En representación de la bancada de Honor Colorado y como titular de la Comisión de Niñez y Adolescencia, la senadora Lizarella Valiente se pronunció sobre el debate generado tras el asesinato de la adolescente María Fernanda Benítez, cuyo presunto autor también sería menor de edad.
Valiente recalcó que tanto la pena de muerte como la cadena perpetua están expresamente prohibidas por la Constitución Nacional. "Les invito a que lean el artículo 4°, donde se establece con total claridad esta prohibición. No se puede hablar de cadena perpetua en nuestro país", afirmó durante una entrevista en el Congreso Nacional.
Además, insistió en que cuando se trata de adolescentes, el enfoque legal no debe centrarse en castigos, sino en procesos de reintegración. Señaló que elevar las penas para menores debe evaluarse desde un punto de vista técnico y jurídico, respetando los tratados internacionales que Paraguay ha firmado y que establecen límites a las medidas de privación de libertad en menores de edad.
"El sistema no se basa en sanciones para adolescentes, sino en procesos de reeducación que les permitan reinsertarse a la sociedad. Esa es la base filosófica de nuestro marco normativo", explicó.
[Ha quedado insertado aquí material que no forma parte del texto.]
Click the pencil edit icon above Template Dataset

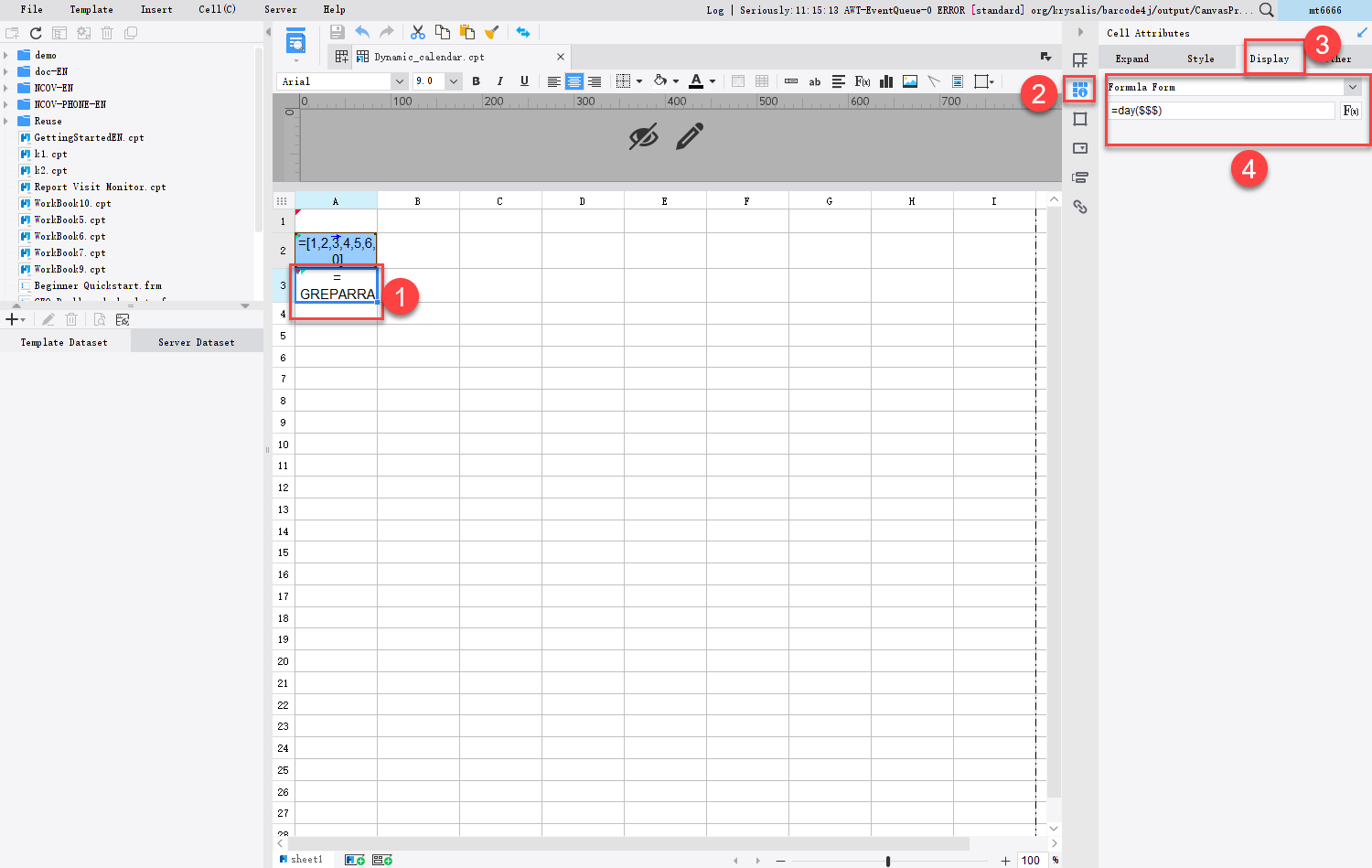(x=48, y=318)
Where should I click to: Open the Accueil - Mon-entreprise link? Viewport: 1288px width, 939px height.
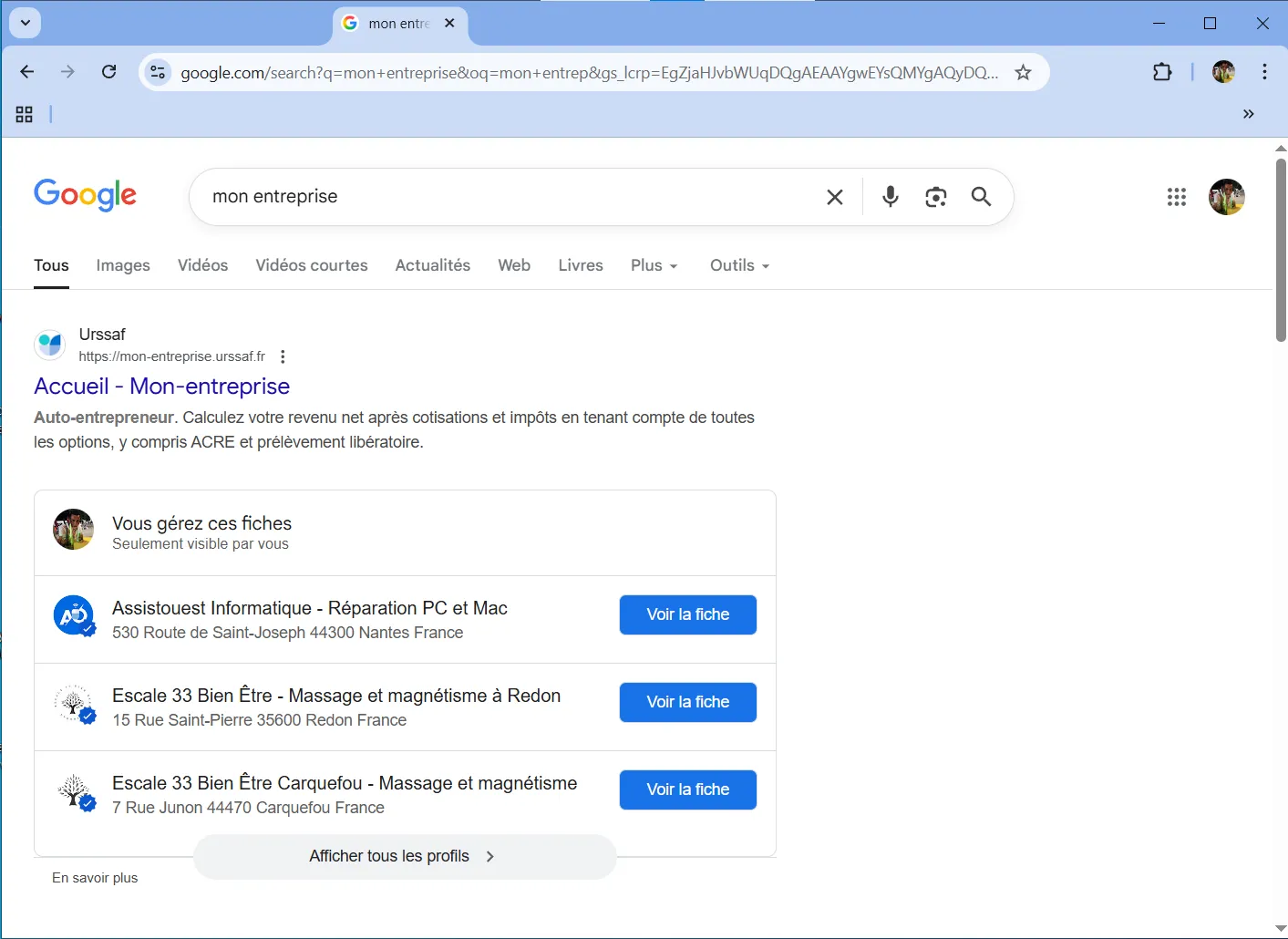pyautogui.click(x=161, y=387)
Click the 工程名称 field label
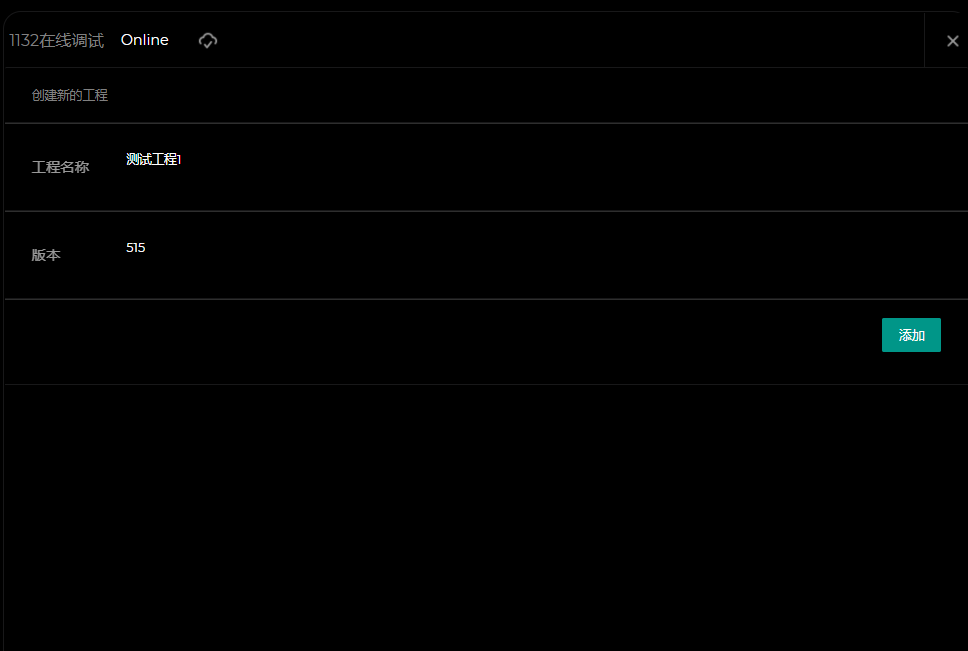Screen dimensions: 968x651 tap(61, 168)
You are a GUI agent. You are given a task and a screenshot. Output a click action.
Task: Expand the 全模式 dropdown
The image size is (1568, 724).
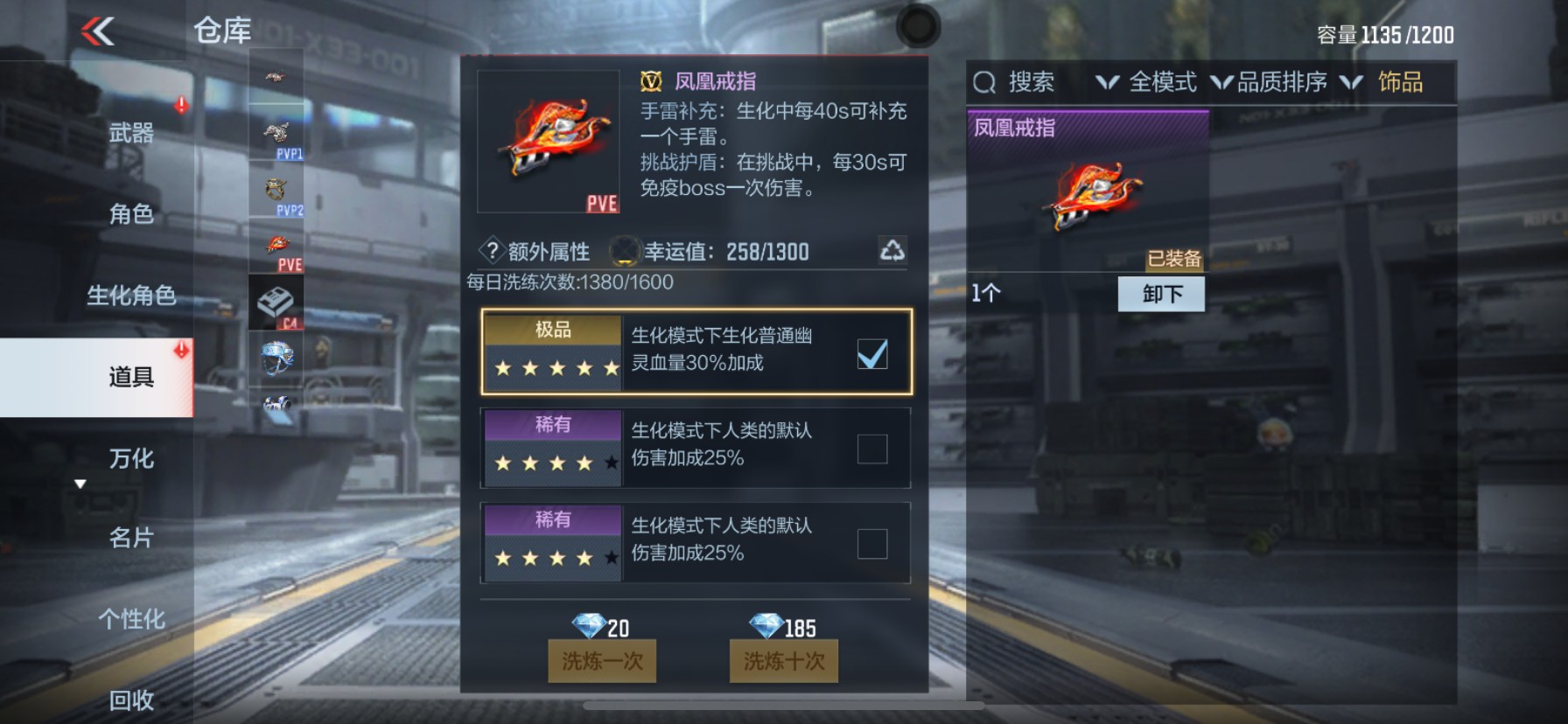(1146, 82)
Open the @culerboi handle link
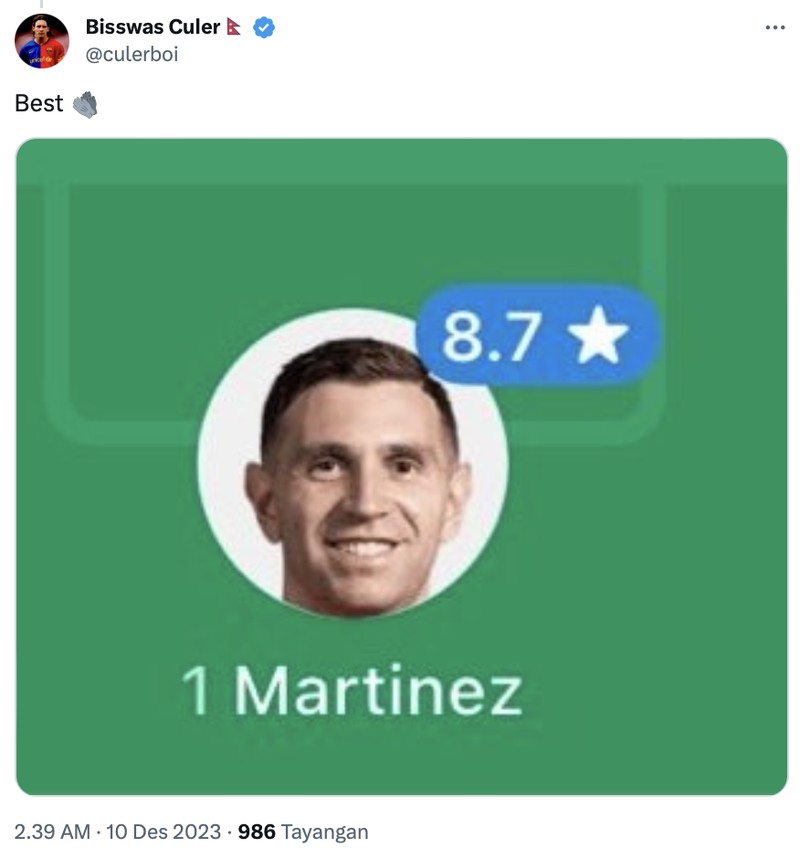 (x=131, y=54)
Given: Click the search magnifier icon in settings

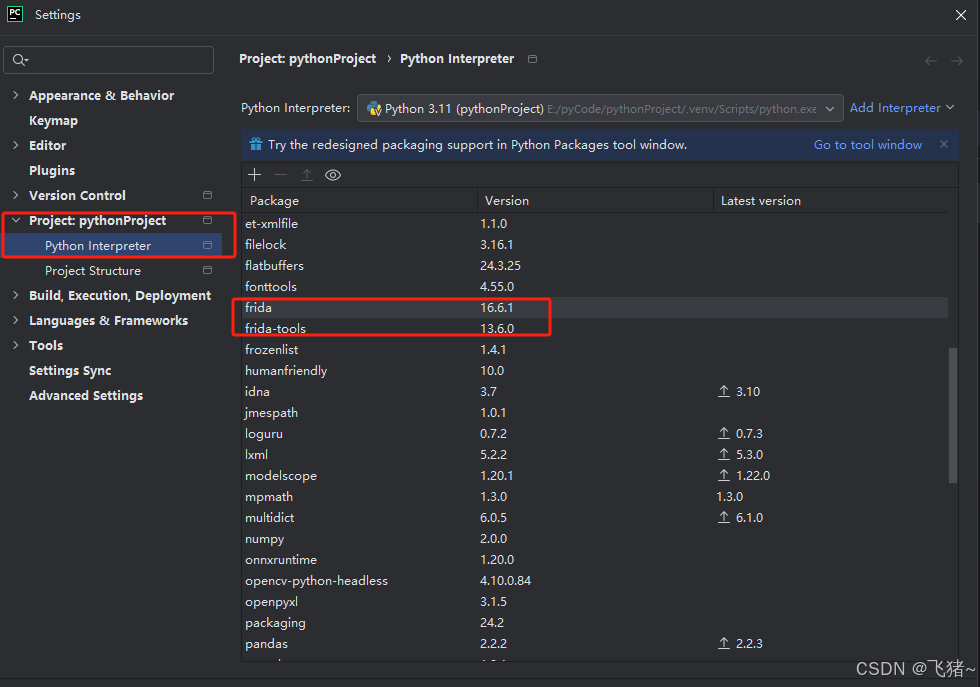Looking at the screenshot, I should tap(20, 60).
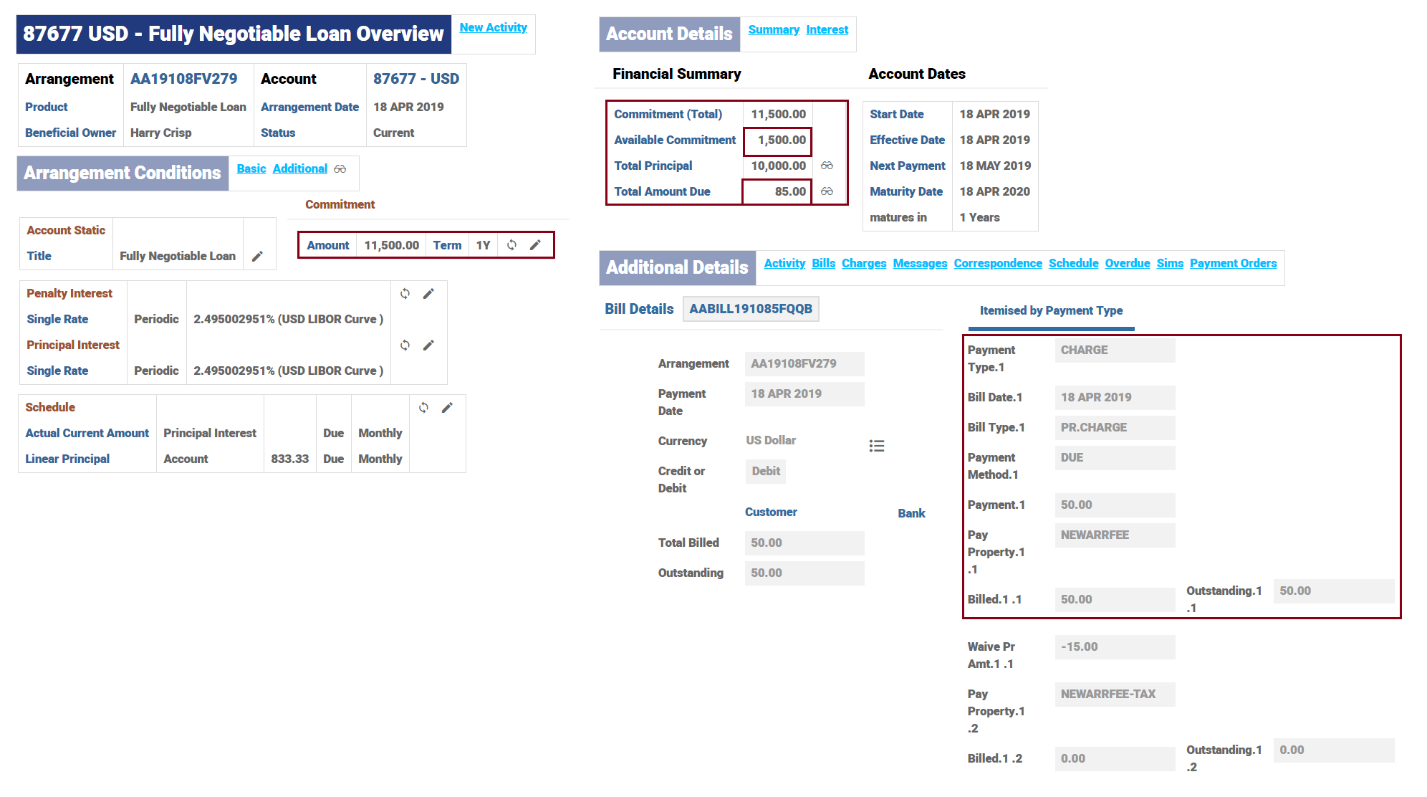This screenshot has width=1427, height=797.
Task: Edit Penalty Interest with the pencil icon
Action: tap(429, 294)
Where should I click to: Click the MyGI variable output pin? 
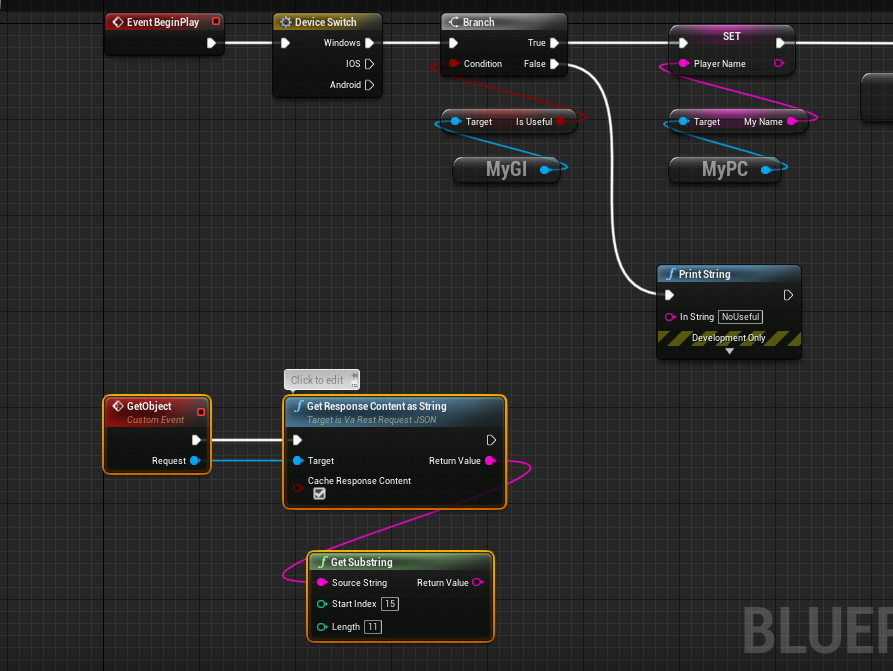click(x=548, y=169)
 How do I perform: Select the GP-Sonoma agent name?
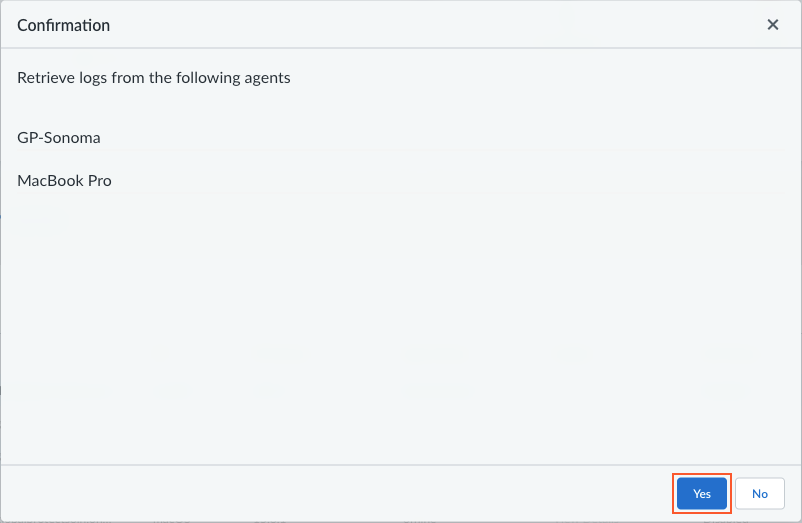59,137
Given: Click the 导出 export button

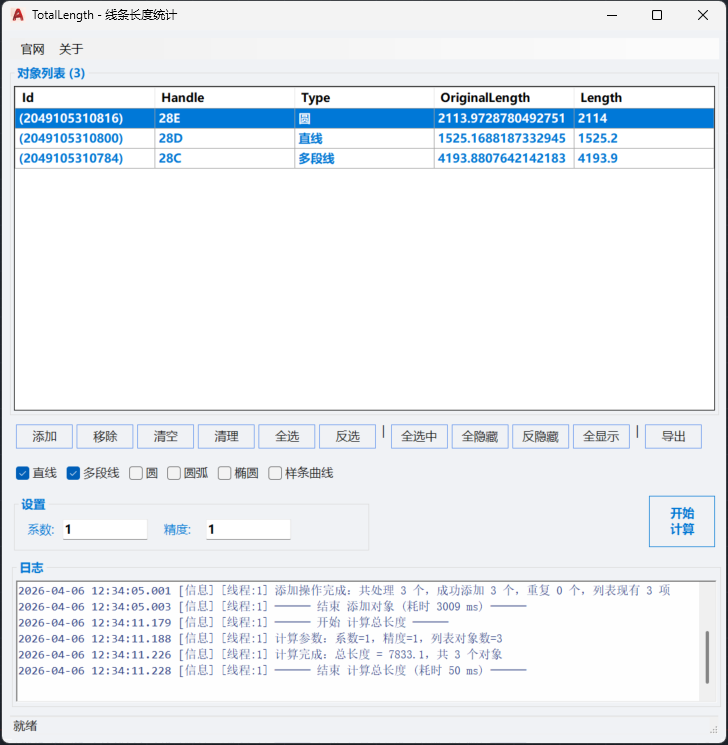Looking at the screenshot, I should (x=673, y=437).
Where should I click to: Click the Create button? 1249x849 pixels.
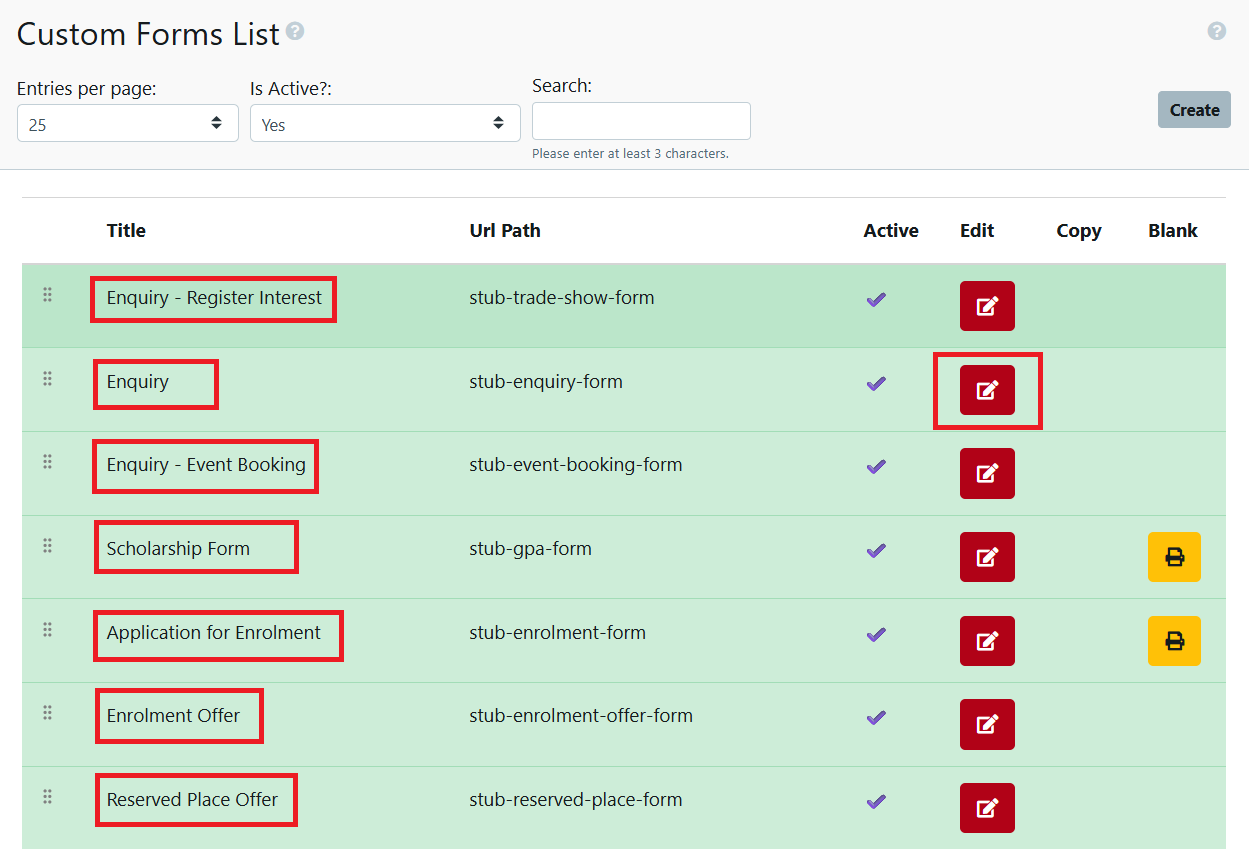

Valiente reconoció que hechos tan graves y conmocionantes como el reciente crimen generan una profunda indignación social, pero advirtió que eso no habilita a legislar al margen de los tratados vigentes.
"Tenemos que asumir la realidad: hoy contamos con un solo centro de reeducación, que es el Centro Esperanza. Eso también debe ser parte del análisis cuando hablamos de políticas públicas para menores en conflicto con la ley", concluyó.